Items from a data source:
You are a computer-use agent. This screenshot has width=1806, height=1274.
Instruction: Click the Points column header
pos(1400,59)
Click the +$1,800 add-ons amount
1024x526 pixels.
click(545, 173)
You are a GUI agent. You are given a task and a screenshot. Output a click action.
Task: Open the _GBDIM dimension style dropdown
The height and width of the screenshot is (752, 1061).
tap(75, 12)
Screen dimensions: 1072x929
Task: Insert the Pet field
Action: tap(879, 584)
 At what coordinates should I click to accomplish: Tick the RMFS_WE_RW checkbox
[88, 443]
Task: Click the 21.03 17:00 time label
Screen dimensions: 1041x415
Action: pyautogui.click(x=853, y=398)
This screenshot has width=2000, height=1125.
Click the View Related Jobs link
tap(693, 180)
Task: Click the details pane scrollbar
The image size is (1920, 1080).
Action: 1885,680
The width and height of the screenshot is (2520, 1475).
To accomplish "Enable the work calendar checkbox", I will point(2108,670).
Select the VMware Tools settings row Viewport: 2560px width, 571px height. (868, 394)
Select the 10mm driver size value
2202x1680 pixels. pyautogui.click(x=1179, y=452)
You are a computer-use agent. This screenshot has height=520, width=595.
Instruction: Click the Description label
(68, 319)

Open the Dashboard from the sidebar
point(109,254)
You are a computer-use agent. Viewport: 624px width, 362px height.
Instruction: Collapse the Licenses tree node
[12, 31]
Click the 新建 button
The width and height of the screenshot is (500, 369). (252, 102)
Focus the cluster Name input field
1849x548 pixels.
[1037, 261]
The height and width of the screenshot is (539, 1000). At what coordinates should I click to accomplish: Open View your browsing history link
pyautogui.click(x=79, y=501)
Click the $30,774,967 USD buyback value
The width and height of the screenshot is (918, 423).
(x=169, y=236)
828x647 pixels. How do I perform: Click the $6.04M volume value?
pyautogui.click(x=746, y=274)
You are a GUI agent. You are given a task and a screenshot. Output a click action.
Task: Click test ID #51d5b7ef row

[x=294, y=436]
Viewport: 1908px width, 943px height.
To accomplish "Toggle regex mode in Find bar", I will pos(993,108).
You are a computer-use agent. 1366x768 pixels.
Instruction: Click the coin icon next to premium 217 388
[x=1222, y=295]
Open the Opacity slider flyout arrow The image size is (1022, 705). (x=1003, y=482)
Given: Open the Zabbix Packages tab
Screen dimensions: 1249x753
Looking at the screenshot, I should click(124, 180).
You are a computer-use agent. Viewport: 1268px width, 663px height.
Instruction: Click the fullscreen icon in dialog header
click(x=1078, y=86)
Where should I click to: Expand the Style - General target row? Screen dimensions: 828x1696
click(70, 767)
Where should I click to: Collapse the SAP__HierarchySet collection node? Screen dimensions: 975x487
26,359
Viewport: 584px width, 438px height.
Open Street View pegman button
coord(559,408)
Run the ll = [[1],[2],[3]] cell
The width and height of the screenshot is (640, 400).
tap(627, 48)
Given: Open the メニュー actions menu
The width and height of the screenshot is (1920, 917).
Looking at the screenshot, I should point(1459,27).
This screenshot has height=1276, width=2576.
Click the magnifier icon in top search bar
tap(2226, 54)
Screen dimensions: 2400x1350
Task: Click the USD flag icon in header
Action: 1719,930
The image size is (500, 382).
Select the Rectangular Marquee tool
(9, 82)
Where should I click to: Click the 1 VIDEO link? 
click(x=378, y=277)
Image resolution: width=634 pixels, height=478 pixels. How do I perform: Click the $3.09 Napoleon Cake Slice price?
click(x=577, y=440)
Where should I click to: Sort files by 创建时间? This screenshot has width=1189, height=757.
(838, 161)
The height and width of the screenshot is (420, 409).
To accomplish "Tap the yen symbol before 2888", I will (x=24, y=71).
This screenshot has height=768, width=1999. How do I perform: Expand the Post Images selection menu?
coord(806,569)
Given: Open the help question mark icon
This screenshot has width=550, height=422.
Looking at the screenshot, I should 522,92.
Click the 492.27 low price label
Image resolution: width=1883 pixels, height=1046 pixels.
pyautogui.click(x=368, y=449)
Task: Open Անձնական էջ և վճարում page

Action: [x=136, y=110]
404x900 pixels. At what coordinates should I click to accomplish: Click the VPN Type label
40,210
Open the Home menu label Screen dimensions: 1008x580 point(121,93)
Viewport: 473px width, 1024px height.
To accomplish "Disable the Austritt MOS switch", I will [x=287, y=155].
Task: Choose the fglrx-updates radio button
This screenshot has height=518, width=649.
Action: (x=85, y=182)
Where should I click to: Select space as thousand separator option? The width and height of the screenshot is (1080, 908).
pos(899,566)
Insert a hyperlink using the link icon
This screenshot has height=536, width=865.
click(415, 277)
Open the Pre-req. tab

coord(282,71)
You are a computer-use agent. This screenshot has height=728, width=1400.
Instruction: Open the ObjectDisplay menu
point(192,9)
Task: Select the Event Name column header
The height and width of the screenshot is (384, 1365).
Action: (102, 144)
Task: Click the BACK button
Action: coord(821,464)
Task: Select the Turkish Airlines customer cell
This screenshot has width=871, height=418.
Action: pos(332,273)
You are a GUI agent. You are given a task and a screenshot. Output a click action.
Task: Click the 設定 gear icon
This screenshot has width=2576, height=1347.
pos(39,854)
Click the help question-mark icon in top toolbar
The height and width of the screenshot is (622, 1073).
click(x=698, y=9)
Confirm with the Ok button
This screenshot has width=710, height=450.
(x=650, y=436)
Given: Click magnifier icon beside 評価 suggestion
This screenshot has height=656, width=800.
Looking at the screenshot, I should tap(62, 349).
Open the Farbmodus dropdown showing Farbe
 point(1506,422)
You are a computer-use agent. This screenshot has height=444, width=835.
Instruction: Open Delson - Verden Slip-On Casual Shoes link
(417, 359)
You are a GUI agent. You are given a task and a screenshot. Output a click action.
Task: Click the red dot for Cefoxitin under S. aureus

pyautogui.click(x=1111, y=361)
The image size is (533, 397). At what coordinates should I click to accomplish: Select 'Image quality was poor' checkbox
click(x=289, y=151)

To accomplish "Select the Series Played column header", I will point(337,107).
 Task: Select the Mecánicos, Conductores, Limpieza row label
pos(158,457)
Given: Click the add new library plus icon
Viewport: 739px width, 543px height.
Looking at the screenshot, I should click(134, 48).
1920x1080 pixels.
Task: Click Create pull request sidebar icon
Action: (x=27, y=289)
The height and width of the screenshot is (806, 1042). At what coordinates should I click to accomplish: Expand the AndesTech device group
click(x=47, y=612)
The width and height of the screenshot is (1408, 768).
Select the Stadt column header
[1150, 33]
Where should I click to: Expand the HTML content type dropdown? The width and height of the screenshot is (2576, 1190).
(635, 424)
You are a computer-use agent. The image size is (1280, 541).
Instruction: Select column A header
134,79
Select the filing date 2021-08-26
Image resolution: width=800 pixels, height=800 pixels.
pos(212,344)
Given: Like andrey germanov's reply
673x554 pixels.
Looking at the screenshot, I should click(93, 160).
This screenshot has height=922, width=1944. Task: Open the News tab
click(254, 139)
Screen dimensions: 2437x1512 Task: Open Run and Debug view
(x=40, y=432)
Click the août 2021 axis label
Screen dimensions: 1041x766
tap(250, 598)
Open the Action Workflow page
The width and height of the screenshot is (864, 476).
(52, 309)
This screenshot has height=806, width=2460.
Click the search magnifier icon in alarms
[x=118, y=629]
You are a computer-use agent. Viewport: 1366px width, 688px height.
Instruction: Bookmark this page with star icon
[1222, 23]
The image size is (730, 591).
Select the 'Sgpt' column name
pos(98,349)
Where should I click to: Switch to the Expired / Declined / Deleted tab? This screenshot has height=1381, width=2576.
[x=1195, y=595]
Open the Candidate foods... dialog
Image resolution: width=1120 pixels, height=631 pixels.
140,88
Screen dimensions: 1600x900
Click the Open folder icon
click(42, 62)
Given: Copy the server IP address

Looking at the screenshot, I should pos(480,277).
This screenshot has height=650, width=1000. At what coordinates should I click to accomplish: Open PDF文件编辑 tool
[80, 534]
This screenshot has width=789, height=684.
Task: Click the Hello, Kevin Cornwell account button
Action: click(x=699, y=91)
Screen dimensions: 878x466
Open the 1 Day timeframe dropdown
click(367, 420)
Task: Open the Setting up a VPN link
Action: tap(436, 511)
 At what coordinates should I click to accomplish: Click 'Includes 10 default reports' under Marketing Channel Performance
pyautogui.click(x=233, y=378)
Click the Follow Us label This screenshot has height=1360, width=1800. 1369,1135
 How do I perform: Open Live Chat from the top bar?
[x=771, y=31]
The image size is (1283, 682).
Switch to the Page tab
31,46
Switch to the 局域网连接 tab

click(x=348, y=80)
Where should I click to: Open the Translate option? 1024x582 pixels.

- _OBJECTIVE_:
How would the items from the line with "At what coordinates should I click to accomplish: Tick" to the line with "2202x1680 pixels. pyautogui.click(x=1179, y=452)", both lines included, look as a JSON list of strings with one string per line and blank lines omitted?

- _SOLUTION_:
[
  " At what coordinates should I click to accomplish: Tick the RMFS_WE_RW checkbox",
  "[88, 443]",
  "Task: Click the 21.03 17:00 time label",
  "Screen dimensions: 1041x415",
  "Action: pyautogui.click(x=853, y=398)",
  "This screenshot has width=2000, height=1125.",
  "Click the View Related Jobs link",
  "tap(693, 180)",
  "Task: Click the details pane scrollbar",
  "The image size is (1920, 1080).",
  "Action: 1885,680",
  "The width and height of the screenshot is (2520, 1475).",
  "To accomplish \"Enable the work calendar checkbox\", I will point(2108,670).",
  "Select the VMware Tools settings row Viewport: 2560px width, 571px height. (868, 394)",
  "Select the 10mm driver size value",
  "2202x1680 pixels. pyautogui.click(x=1179, y=452)"
]